- READING TEXT:
Content starts

Oetzi the iceman was freeze-dried about 5300 years ago near Northern Italy and discovered by a German tourist on a walking expedition. A replica is in the Smithsonian Natural History Museum and the original in a refrigerator in an Italian museum. His clothes, with nicely layered grass with wood seams, show evidence of a tailor. Perhaps an ingeniously developed snowshoe or backpack is visible. His copper weapons, his bow and arrow, and his fire-making tools (including a flint, an axe and knife) show considerable ingenuity, use of mechanics, and know-how. His grain diet and many other wondrous aspects of his life have been reconstructed from the remains.

What would a similar reconstruction of a trader-analyst show if he were examined 5000 years from now? I can only speculate -- a book on candlestick analysis, some stochastics (with spurious moving averages), a price earnings ratio (without interest rates), a head and shoulders template, a protractor, perhaps a ticket to a seminar on advanced derivatives analysis, and a magazine story on Buffettology advising staying away from individual stocks because they were too expensive an the beginning of the 21st century, and shorting the dollar because of the trade deficit -- you fill in the blanks.

I wonder if we all will fare as well, as archaeologists recast the tools and know-how of traders of today.

Sushil Kedia replies:

5000 years hence might be roughly 20 times bigger a chunk of time than the roughly 250 years history that the exchange markets and organized trading has seen so far. Assuming that the growth function is a non-linear, arithmetico-geometric kind of function the degree of complexity in the tools of the trader then might at this moment appear like one which is not even captured in the most verbose sci-fi movies of our times. Letting imagination run loose for a while, here's my visual of Oetzi2005 in 2007:

  1. The nano-computing devices being in vogue by then and ones that would be embedded in the palm-tops (may be thumb-nail-tops by then) that might be soliciting mega-servers scattered in distant corners of the universe with less lethal versions of gamma-ray-type connecting carriers would still be driving delight on the archaeological find from the huge desk-top size servers being accessed by the laptop in the hands of the Oetzi2005.

Content ends

- TASKS TO COMPLETE:
a: In the text on Oetzi the iceman, why does Sushil Kedia expect a trader's tools 5000 years from now to be more complex than anything shown in today's science-fiction movies? Answer in one to three sentences.
b: Write a continuation of the text on Oetzi the iceman, starting after the last sentence shown.

- DATASET ENTRIES:

Content starts

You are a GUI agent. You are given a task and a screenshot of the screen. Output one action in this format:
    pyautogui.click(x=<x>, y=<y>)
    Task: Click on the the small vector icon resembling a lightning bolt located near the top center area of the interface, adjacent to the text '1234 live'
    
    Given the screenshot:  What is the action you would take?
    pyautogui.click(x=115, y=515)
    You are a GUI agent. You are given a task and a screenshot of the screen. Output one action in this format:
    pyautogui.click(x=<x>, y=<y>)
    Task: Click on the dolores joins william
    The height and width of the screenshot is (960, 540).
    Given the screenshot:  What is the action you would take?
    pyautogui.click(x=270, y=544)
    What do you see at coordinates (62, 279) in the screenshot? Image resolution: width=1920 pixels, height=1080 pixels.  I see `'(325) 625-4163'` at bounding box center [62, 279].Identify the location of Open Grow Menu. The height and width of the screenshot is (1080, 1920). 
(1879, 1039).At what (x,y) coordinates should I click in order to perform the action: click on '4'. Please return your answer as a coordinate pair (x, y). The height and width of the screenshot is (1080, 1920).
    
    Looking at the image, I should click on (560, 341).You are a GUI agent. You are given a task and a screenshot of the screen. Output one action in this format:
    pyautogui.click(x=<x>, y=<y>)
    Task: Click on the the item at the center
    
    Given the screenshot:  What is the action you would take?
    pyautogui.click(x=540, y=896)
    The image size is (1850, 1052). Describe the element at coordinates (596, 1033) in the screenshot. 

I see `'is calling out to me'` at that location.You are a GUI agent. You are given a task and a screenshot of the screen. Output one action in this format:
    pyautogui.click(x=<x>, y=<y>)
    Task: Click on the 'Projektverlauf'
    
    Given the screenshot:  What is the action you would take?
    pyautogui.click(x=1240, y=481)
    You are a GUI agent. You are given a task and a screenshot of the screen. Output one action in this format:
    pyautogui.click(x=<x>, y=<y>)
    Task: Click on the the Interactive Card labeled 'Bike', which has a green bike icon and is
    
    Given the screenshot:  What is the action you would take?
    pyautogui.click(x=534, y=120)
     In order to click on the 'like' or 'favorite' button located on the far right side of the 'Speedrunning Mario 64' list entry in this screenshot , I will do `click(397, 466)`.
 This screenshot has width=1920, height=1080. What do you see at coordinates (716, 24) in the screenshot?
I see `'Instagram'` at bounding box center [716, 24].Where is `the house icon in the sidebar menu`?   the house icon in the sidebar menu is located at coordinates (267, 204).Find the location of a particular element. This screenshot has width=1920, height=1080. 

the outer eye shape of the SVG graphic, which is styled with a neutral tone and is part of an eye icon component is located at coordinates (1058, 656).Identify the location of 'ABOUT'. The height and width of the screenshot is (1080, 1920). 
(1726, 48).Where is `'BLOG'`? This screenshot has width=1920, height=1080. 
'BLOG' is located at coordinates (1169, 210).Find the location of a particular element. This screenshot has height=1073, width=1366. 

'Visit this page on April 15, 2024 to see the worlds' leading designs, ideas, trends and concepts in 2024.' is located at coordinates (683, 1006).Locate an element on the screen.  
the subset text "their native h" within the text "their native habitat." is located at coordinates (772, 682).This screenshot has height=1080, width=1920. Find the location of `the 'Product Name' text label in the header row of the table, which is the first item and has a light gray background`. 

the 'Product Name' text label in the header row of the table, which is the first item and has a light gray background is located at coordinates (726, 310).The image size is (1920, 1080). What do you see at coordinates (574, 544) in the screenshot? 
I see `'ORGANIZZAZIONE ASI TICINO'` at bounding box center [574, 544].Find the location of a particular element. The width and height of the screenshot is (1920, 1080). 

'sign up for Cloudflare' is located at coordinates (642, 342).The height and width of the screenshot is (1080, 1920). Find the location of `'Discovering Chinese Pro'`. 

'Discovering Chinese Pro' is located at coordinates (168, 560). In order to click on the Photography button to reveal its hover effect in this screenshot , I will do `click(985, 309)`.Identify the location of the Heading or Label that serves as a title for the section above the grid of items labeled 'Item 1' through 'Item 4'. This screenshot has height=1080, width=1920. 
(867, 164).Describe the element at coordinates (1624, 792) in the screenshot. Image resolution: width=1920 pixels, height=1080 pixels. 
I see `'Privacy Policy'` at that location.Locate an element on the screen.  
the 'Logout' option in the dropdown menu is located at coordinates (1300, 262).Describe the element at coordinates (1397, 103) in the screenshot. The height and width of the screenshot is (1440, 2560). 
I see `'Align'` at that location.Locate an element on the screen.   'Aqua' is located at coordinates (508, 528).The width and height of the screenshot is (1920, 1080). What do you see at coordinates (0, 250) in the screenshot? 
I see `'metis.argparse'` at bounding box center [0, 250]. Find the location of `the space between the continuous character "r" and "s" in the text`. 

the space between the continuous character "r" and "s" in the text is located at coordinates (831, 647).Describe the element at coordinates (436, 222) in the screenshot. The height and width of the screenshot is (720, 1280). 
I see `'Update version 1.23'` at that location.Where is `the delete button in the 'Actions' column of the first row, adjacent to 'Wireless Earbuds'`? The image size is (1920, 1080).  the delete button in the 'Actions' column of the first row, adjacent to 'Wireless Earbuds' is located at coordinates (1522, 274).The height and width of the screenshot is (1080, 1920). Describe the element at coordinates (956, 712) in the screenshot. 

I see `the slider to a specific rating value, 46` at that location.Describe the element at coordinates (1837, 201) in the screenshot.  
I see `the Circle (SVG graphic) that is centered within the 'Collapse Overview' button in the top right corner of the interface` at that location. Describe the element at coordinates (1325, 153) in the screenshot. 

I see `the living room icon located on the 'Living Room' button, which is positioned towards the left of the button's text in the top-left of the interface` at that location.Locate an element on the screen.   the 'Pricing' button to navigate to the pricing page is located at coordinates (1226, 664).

Content ends

- WRITTEN RESPONSES:
a: Five thousand years is about 20 times longer than the roughly 250-year history of exchange markets and organized trading so far. If the growth in complexity follows a non-linear, arithmetico-geometric function, the trader's tools by then could be more complex than even the most verbose science-fiction movies of today imagine.

b:
  2. The debate about history being created by victors or not existed in 2005 AD would be accessed from one of these digital archives connecting to reverse engineer the architecture of the laptop so found and a reference to Mr. Sogi's argument on recency being found so valid even then would cause the archaeological find to drive further excitement. For the debate would still be relevant. Because despite the development of all tools in 2005 like the fax and the SMS devices becoming absolutely cheap then even in 7005, "The public would always remain behind the form." The relevance of the Fifth Discipline being still there in 7005 would be exciting then that the dilemma was identified as long ago.
  3. Returns would still not be sought without assuming some risk then and the discovery of scanned pages from the Prac Spec on the hard disk of the laptop would corroborate the understanding of the man of 2005 to have caught the idea sufficiently early. Man would possibly till then be living with the equation that, Certainty = probability + uncertainty and will continue to debate the degree of accuracy in the philosophy in the equation above being contradictional to the very definition of uncertainty. Language that would continue to have the same limitations as have been identified by now would make Oetzi2005 a great find in 7005 proving that the debate existed at least 5000 years ago, but even in those times as in 7005 there will be doers who continued to operate while there would still be skeptics who would chose to abandon doing in the absence of a certain idea of uncertainty. The Oetzi2005 find would corroborate further that it is in doing that all the difference exists.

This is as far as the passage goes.